Estraperlismo salvaje


Ni socialismo sin subsidio, ni capitalismo sin capital.

Octubre fue lluvioso. Le pregunto al amigo qué está pasando que no ha llegado enero y ya escasea el queso, y me responde que no se debe a la estación seca. Quien está secando a las vacas es el gobierno, que está obligando al pequeño agricultor a acopiar más leche.

Y el amigo dice más. Ayer en Melena del Sur se dio una reunión. Decenas de familias de ese municipio viven del trasiego del yogurt hacia la capital. Hasta el otro día fue más o menos tolerado. De un tiempo a la fecha, al que agarren en la autopista con 10 pomos de yogurt le suenan $500 de multa, lo que representa más de la ganancia de la semana. Y eso no es lo peor. Lo peor es que, en la reunión, se ventiló la idea de presionar al infractor para que denunciase al campesino que vende el yogurt, al que podrían incluso confiscarle las vacas.

Y está el asunto de la harina de pan. Es imposible elaborar dulces o pizzas para vender al cubano de a pie, adquiriéndola al precio sobregirado que tiene en la shopping. Sobregiradísimo. Toda la harina que consumen los cuentapropistas, absolutamente toda, sale de manera ilegal de las panaderías y los almacenes estatales. Y el gobierno lo sabe.

Hasta el año pasado hubo equilibrio entre oferta y demanda, en lo concerniente a las materias primas que necesitan los emprendedores. Pero el auge del trabajo por cuenta propia disparó la demanda, y entre los cuentapropistas se ha desatado una lucha salvaje por los productos base.

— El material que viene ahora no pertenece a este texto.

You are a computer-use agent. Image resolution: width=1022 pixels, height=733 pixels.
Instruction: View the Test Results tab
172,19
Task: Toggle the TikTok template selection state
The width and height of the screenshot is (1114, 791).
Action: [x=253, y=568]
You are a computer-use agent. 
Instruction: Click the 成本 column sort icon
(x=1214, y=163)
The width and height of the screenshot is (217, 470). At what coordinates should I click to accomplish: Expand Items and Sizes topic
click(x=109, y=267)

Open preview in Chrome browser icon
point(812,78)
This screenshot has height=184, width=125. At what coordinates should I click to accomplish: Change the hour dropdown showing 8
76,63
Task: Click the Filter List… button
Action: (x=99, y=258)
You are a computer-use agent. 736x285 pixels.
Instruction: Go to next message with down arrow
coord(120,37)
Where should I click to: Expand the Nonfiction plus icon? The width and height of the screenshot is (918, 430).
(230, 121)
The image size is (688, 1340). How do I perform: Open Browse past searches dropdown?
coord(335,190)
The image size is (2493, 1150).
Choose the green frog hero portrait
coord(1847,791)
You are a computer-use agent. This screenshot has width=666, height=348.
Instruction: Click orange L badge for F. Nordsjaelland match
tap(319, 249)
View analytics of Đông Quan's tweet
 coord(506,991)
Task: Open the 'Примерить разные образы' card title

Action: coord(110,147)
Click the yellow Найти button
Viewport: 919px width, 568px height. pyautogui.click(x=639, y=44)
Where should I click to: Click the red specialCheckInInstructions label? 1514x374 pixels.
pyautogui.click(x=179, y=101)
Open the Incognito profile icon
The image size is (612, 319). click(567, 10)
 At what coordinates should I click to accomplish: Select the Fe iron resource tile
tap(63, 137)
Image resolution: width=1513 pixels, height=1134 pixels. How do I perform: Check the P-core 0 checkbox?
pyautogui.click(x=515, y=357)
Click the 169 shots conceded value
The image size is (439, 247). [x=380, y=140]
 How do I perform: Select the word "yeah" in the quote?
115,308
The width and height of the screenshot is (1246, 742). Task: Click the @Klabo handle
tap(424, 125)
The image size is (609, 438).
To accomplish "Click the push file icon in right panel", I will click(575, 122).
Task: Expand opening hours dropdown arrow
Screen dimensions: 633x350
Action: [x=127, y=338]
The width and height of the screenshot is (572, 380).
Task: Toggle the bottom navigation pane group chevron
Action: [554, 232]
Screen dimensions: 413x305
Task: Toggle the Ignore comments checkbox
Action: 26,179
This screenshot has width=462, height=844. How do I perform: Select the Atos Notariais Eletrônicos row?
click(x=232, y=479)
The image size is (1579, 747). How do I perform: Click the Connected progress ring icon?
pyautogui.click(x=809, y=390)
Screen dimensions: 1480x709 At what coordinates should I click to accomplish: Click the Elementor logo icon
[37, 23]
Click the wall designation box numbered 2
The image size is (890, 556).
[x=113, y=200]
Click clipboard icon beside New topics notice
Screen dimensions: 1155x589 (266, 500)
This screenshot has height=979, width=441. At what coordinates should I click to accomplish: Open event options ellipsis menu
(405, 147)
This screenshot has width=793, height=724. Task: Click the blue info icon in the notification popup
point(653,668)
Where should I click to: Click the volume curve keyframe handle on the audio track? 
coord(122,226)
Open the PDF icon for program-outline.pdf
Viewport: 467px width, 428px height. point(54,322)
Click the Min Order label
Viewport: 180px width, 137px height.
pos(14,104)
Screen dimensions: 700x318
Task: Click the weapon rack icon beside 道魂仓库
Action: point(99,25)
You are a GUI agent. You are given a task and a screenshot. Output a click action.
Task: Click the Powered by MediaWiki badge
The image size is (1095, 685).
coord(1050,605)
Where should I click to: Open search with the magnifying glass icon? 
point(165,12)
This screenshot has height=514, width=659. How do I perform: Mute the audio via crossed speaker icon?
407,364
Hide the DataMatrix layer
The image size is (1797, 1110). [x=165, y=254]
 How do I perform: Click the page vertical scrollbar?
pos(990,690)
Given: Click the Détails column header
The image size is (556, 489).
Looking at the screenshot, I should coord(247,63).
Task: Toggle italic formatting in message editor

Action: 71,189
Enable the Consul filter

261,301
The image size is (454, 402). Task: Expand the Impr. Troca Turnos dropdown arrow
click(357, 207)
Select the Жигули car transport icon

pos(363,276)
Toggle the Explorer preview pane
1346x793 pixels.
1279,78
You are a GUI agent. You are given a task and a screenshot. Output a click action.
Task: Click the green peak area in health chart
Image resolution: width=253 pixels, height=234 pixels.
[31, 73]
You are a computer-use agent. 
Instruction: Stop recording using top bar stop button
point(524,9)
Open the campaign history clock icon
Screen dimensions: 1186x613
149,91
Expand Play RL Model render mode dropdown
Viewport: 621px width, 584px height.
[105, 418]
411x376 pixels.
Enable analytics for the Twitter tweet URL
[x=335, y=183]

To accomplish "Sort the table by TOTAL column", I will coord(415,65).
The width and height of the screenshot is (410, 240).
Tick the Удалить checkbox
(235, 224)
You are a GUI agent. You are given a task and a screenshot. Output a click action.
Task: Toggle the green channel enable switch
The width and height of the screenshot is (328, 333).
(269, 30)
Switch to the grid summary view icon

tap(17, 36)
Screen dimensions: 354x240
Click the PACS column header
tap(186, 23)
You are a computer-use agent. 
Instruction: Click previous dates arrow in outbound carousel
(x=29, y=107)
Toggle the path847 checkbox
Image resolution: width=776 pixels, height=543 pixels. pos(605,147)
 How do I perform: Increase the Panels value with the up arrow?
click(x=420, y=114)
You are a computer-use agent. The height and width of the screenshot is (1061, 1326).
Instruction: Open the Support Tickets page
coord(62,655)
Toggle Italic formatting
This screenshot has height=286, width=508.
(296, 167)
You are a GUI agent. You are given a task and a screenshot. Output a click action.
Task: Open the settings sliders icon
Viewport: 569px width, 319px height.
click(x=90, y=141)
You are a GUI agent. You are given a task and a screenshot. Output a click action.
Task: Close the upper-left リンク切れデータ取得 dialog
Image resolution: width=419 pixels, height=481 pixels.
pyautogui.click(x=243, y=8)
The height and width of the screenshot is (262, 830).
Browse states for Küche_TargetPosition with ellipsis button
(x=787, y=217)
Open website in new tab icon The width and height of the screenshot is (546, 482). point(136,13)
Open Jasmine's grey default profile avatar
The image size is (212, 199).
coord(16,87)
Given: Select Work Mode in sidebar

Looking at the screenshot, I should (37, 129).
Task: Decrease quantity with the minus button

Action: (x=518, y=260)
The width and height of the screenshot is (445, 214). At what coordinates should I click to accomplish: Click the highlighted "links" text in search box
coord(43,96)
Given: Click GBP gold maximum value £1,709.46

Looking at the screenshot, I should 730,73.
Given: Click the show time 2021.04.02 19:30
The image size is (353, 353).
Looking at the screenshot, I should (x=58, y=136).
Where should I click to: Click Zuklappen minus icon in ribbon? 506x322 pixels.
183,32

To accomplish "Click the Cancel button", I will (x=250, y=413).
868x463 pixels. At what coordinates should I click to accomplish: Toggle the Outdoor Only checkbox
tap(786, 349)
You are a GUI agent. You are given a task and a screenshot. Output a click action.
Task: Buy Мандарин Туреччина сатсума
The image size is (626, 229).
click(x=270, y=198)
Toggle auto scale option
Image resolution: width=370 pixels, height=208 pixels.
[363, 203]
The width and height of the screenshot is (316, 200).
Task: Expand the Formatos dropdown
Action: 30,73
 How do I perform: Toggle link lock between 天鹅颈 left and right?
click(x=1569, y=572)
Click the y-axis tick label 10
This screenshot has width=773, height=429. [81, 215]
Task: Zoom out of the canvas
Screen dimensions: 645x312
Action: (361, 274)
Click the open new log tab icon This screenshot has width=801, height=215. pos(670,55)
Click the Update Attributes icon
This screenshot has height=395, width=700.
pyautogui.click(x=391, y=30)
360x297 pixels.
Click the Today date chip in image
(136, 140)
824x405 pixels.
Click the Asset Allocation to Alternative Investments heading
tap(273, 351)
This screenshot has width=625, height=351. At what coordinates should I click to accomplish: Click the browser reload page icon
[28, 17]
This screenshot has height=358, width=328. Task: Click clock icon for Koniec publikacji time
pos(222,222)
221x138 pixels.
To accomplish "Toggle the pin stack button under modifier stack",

A esa lucha entre cuentrapropistas, ahora se suma el gobierno. Un artículo publicado en el Mayabeque criticando el peso neto del pan de la cuota, ha puesto el dedo en las panaderías. Una simple inspección de madrugada. La consecuencia ha sido devastadora. Dulceros y pizzeros al borde de la quiebra, panaderos en la estación de la policía, y la poca harina que aparece, después de mucho perrear, debe pagarse a un 35% más cara.

Antes de los lineamientos, el repostero ilegal solo debía cuidarse de la policía o del chivatazo de algún vecino envidioso. Ahora que la iniciativa privada es nominalmente legal, la cosa está peor. Porque el emprendedor, además de abonar al fisco buena parte de su ganancia y lidiar con inspectores que tienen que vivir de algo, debe agregar el coste sicológico del mal dormir, por la incertidumbre de que si mañana habrá o no habrá materia prima. Un estrés que no lo compensa ninguna ganancia cuando, quien rivaliza, es quien tiene el control de la policía y los inspectores de precio.

Puro estraperlo.

Ni idea tengo de cómo sería en la España de Franco, hasta qué punto el estraperlo desangró la estabilidad económica y emocional de los españoles empujados a la ilegalidad para mantener un enjuto negocio. Desconozco el sentido exacto que allá se le da al acrónimo. Lo único que sé es que, en la Cuba poslineamiento del segundo Castro, una especie de estraperlismo salvaje está infectándolo todo.

Las reformas del segundo Castro no pasan de ser un impuesto sobre el mercado negro. Abrir un poco la mano del contrabando para sacar provecho del mismo, y, a la vez, aumentar el control político con una espada de Damocles sobre la rudimentaria propiedad privada.